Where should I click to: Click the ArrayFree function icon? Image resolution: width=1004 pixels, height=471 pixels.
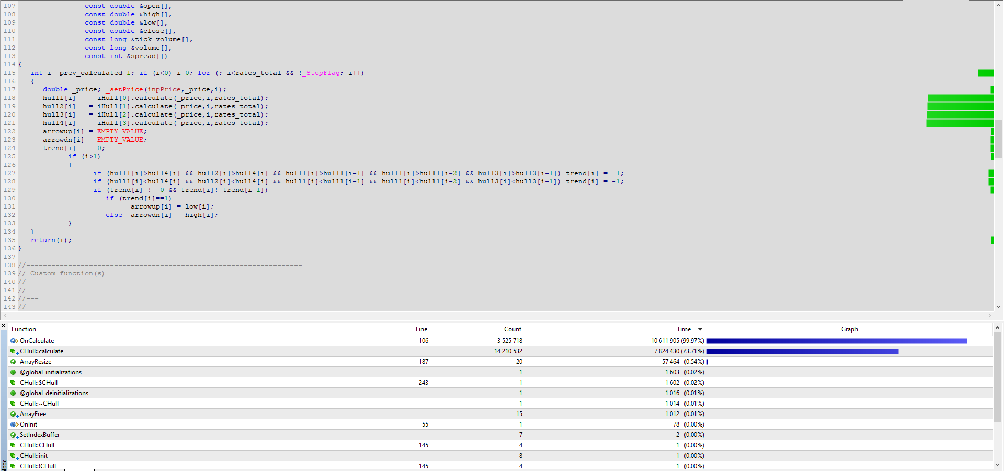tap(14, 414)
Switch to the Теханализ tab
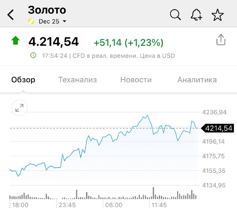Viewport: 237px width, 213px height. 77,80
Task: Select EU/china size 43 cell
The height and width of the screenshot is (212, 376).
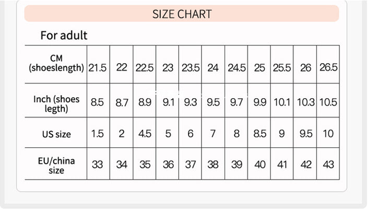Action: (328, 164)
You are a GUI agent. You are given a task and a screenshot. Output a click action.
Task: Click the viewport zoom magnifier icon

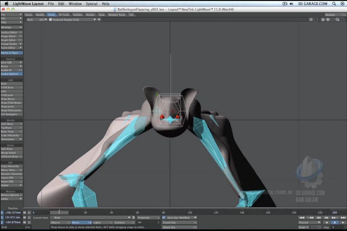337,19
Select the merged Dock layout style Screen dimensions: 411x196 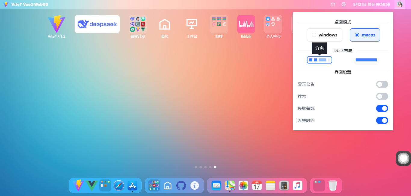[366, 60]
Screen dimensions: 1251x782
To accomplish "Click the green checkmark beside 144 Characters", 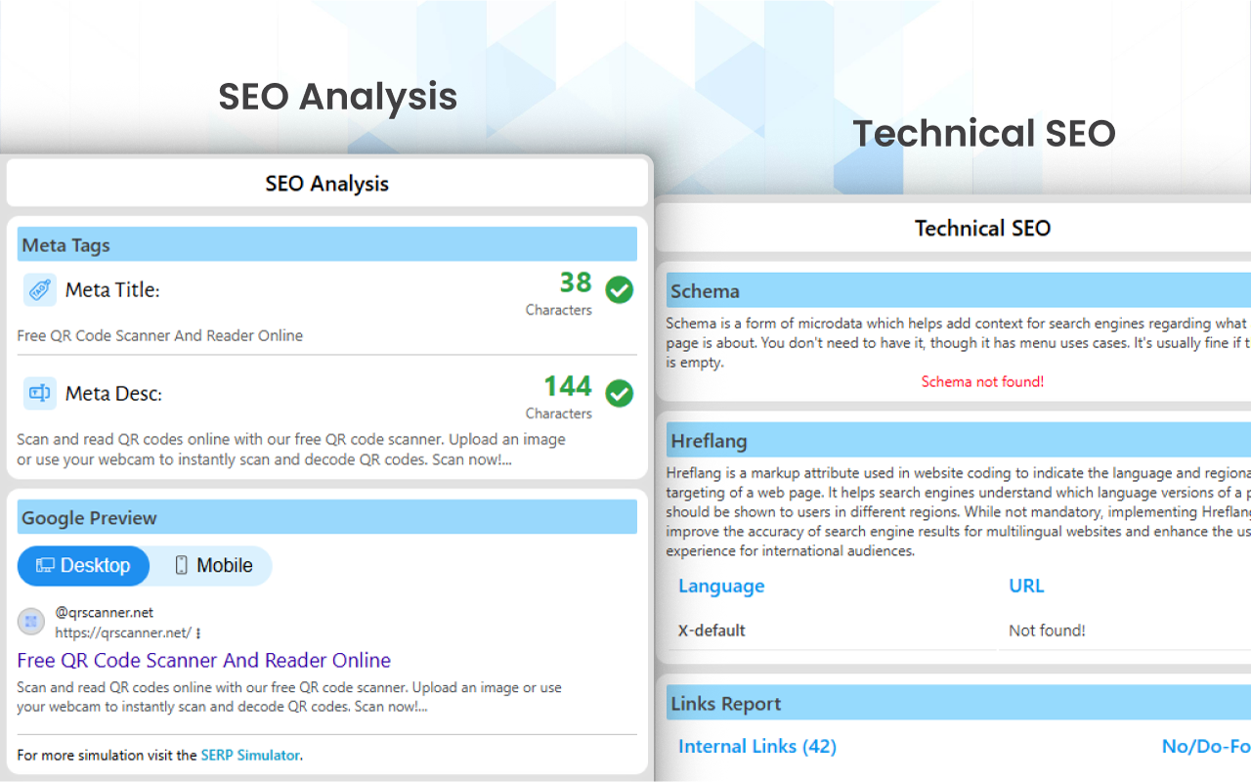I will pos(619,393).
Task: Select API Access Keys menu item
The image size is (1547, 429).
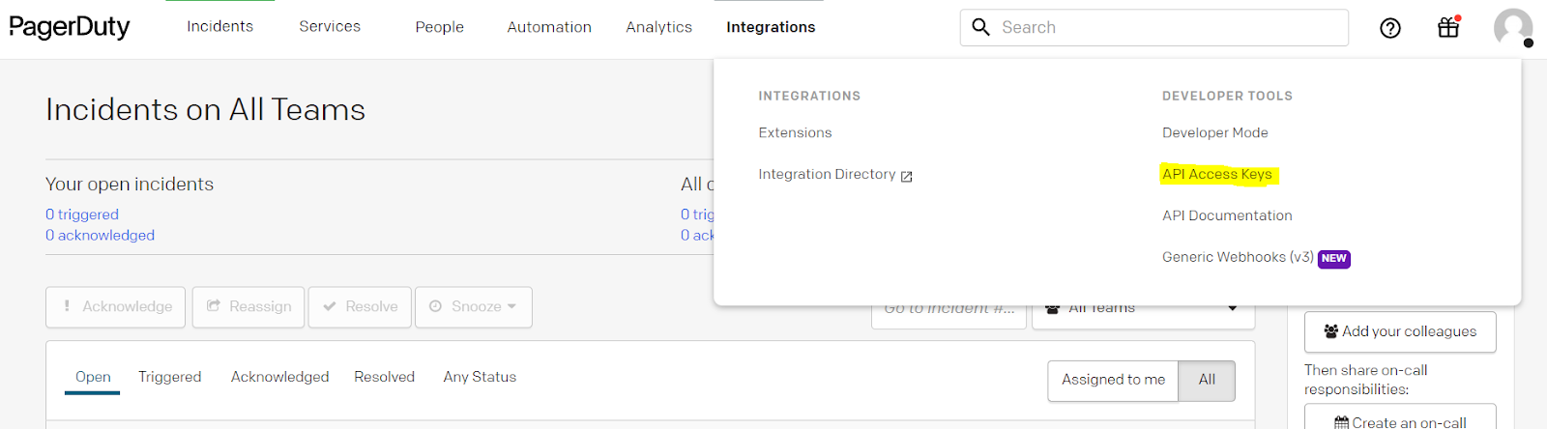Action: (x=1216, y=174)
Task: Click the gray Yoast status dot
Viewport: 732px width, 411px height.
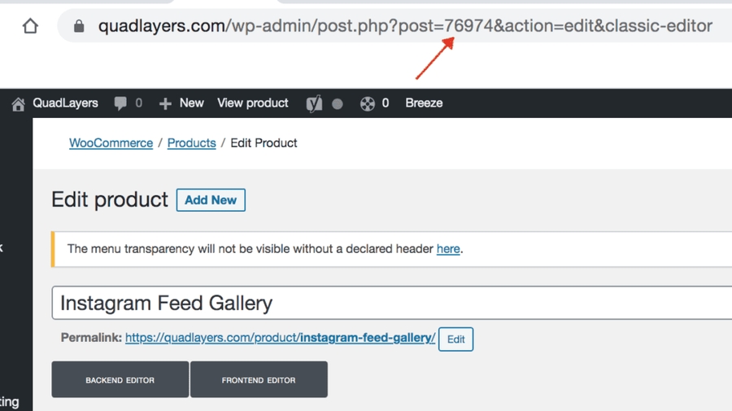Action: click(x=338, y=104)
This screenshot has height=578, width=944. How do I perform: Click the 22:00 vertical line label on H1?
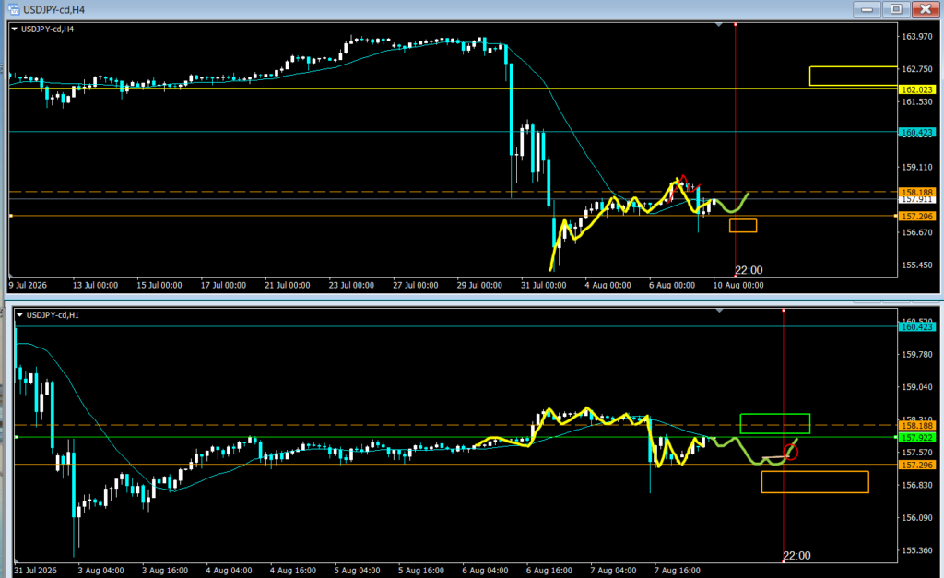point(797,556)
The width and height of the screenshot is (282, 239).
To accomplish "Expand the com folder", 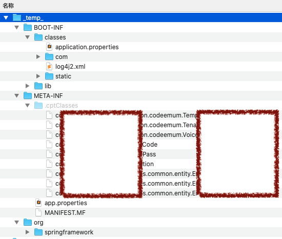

══════════════════════════════

**ABOUT THIS EXERCISE**
Exactly the lines from the line containing "Viewport: 732px width, 411px height." to the end of the records need to be copied, both ends included, with pictures left out.

**SOLUTION TO THIS PROBLEM**
Viewport: 732px width, 411px height.
Action: click(x=338, y=104)
This screenshot has height=578, width=944. How do I perform: Click the 22:00 vertical line label on H1?
point(797,556)
The width and height of the screenshot is (282, 239).
To accomplish "Expand the com folder", 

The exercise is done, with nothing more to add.